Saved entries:
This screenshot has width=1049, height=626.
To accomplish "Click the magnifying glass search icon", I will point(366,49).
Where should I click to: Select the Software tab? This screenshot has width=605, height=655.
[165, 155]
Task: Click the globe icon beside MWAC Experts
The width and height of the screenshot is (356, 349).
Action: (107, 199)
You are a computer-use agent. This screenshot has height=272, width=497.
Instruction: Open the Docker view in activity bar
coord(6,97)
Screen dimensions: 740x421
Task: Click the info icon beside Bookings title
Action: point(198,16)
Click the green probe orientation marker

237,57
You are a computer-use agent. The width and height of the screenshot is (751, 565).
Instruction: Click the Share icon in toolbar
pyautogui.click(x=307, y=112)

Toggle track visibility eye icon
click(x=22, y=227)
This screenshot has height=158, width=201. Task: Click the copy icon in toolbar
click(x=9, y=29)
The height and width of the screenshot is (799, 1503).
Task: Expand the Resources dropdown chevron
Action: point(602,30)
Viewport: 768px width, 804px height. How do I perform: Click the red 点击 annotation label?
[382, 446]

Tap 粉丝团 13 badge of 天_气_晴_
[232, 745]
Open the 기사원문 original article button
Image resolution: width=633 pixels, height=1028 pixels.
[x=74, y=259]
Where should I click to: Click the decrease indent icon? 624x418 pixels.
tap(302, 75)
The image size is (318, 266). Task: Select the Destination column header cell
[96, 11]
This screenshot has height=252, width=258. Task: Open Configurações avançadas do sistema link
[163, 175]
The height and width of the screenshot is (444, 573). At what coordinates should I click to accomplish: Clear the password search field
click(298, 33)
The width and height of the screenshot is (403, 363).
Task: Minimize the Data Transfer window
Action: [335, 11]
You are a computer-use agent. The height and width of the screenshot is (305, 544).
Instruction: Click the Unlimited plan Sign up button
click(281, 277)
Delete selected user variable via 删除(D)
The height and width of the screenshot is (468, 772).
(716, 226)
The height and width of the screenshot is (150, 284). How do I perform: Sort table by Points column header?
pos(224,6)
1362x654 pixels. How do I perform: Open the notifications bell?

DESCRIPTION OF THE TASK:
Line by line, restate the data exactly.

TASK OUTPUT:
This screenshot has width=1049, height=626.
To accomplish "Click the magnifying glass search icon", I will point(366,49).
Where should I click to: Select the Software tab? This screenshot has width=605, height=655.
[165, 155]
Task: Click the globe icon beside MWAC Experts
The width and height of the screenshot is (356, 349).
Action: (107, 199)
You are a computer-use agent. This screenshot has height=272, width=497.
Instruction: Open the Docker view in activity bar
coord(6,97)
Screen dimensions: 740x421
Task: Click the info icon beside Bookings title
Action: point(198,16)
Click the green probe orientation marker

237,57
You are a computer-use agent. The width and height of the screenshot is (751, 565).
Instruction: Click the Share icon in toolbar
pyautogui.click(x=307, y=112)

Toggle track visibility eye icon
click(x=22, y=227)
This screenshot has height=158, width=201. Task: Click the copy icon in toolbar
click(x=9, y=29)
The height and width of the screenshot is (799, 1503).
Task: Expand the Resources dropdown chevron
Action: point(602,30)
Viewport: 768px width, 804px height. How do I perform: Click the red 点击 annotation label?
[382, 446]

Tap 粉丝团 13 badge of 天_气_晴_
[232, 745]
Open the 기사원문 original article button
Image resolution: width=633 pixels, height=1028 pixels.
[x=74, y=259]
Where should I click to: Click the decrease indent icon? 624x418 pixels.
tap(302, 75)
The image size is (318, 266). Task: Select the Destination column header cell
[96, 11]
This screenshot has height=252, width=258. Task: Open Configurações avançadas do sistema link
[163, 175]
The height and width of the screenshot is (444, 573). At what coordinates should I click to accomplish: Clear the password search field
click(298, 33)
The width and height of the screenshot is (403, 363).
Task: Minimize the Data Transfer window
Action: [335, 11]
You are a computer-use agent. The height and width of the screenshot is (305, 544).
Instruction: Click the Unlimited plan Sign up button
click(281, 277)
Delete selected user variable via 删除(D)
The height and width of the screenshot is (468, 772).
(716, 226)
The height and width of the screenshot is (150, 284). How do I perform: Sort table by Points column header?
pos(224,6)
1362x654 pixels. How do I perform: Open the notifications bell?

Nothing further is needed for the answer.